**AIM**
Pick out each line of the material below that contains the string "size", and copy those lines.

**TASK INPUT**
** begin **

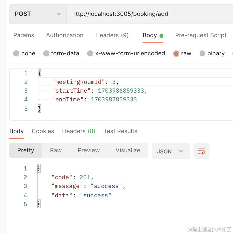Image resolution: width=233 pixels, height=234 pixels.
Task: Open the Authorization tab
Action: [x=65, y=35]
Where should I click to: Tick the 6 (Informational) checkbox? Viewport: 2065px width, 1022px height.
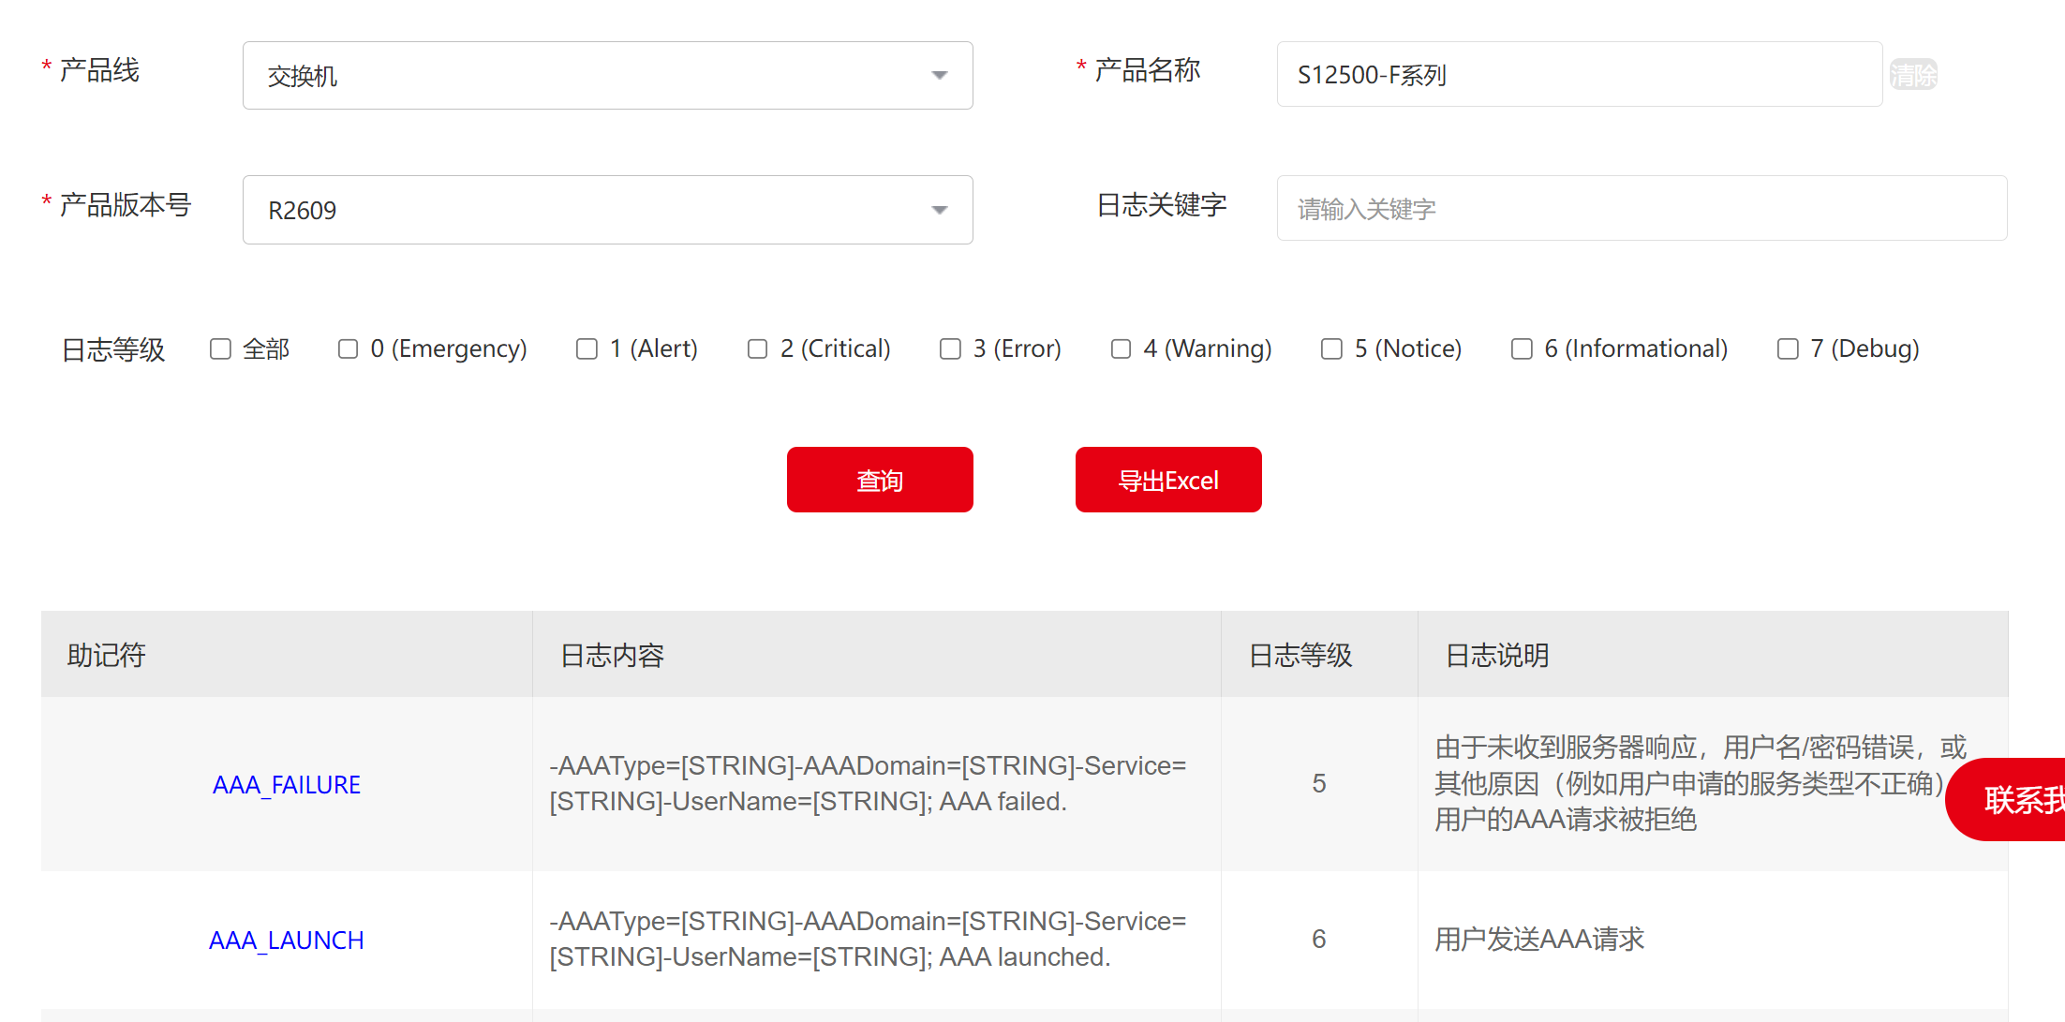pos(1523,348)
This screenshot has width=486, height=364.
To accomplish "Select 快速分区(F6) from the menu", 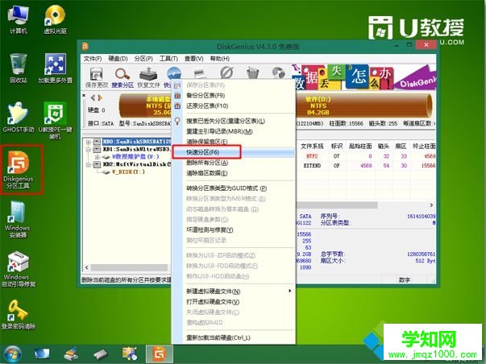I will (211, 152).
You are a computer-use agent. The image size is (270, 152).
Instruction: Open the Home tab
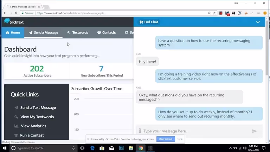pyautogui.click(x=12, y=32)
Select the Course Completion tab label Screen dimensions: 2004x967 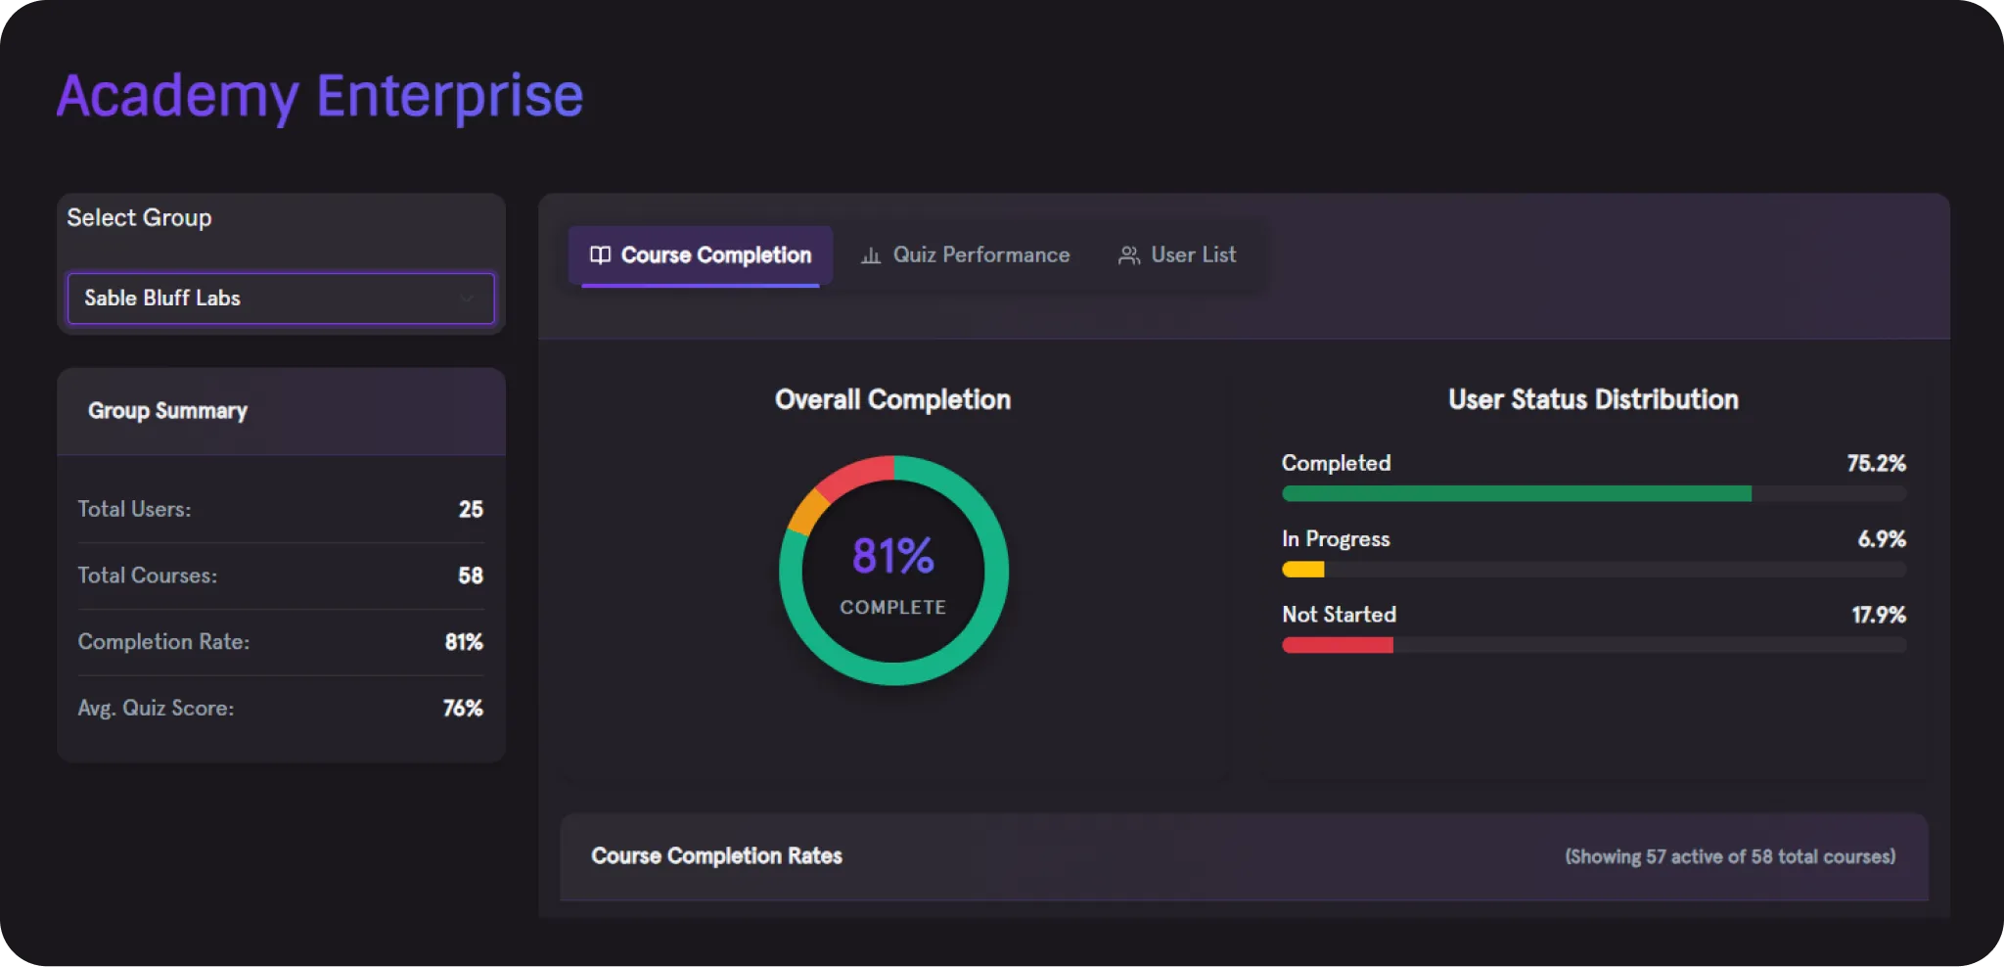[715, 255]
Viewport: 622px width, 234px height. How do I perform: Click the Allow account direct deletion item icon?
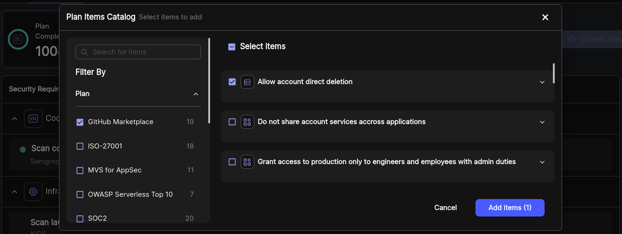tap(247, 82)
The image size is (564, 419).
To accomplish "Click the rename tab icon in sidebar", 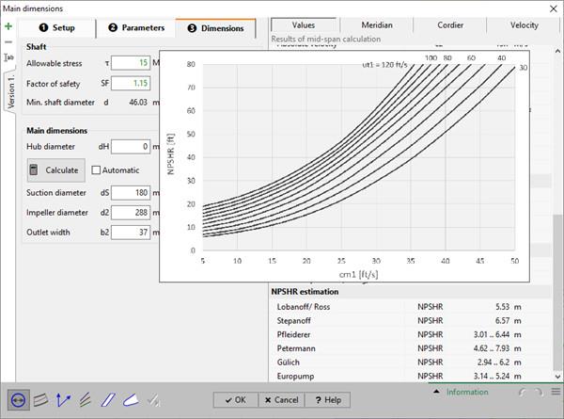I will 8,58.
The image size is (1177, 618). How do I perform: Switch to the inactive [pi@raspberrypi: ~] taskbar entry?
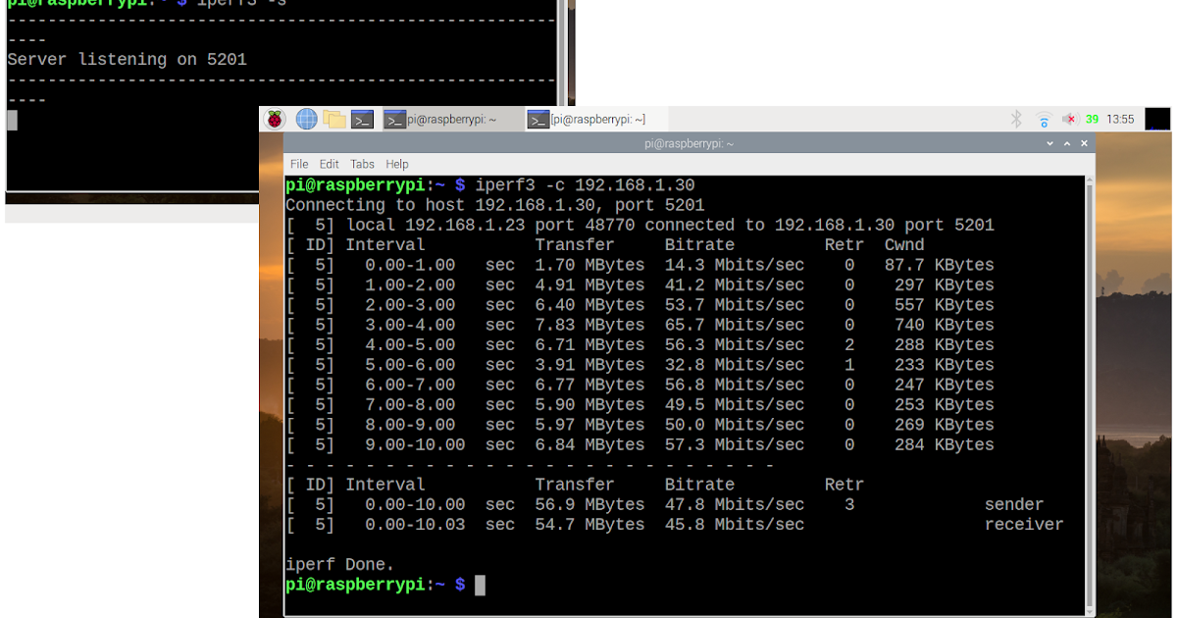(x=589, y=119)

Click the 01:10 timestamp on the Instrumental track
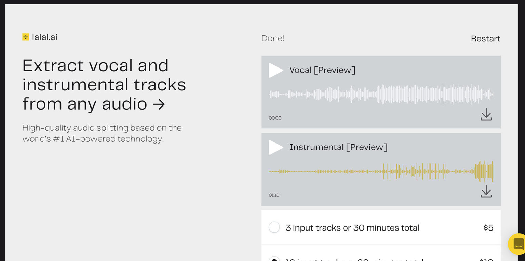tap(274, 195)
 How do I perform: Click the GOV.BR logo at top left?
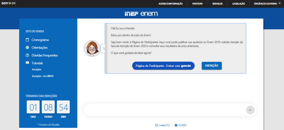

** end **

**COMPLETED TASK**
You are a computer-use agent. The image size is (270, 152).
The image size is (564, 419).
The image size is (1177, 618). How do I perform: Switch to the inactive [pi@raspberrypi: ~] taskbar entry?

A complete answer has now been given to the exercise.